● What you are asked to do: All lines from the one containing "You are a computer-use agent." through the final line of the records below should be reproduced exactly, with the pictures left out.

(Saved data entries)
-- Opening Marker --

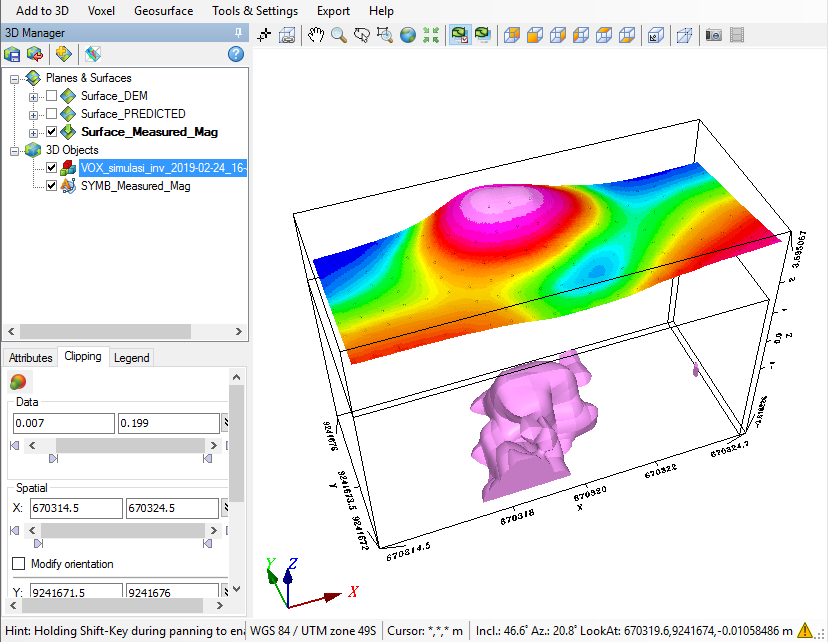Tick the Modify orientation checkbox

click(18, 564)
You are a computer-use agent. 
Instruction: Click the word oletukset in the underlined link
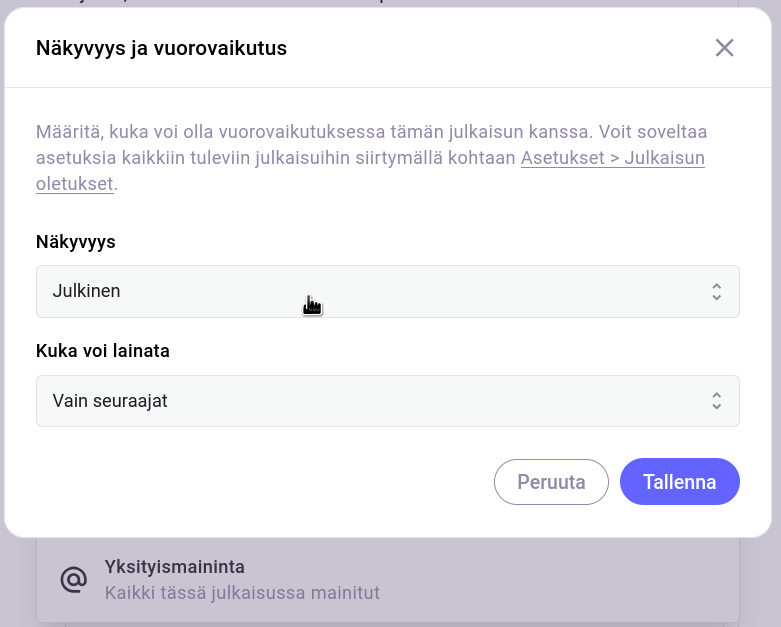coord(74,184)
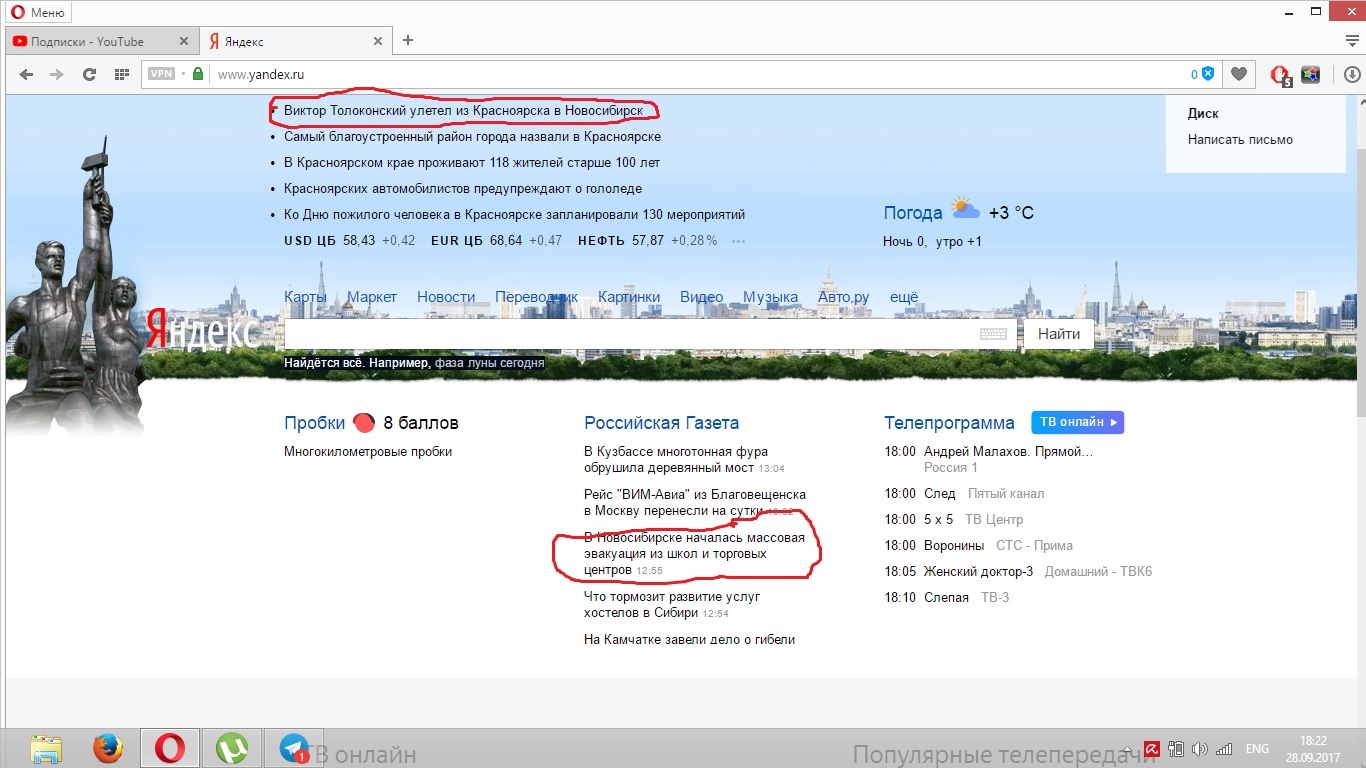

-- Closing Marker --

● Answer to this exercise:
You are a computer-use agent. 
Instruction: Click the word oletukset in the underlined link
coord(74,184)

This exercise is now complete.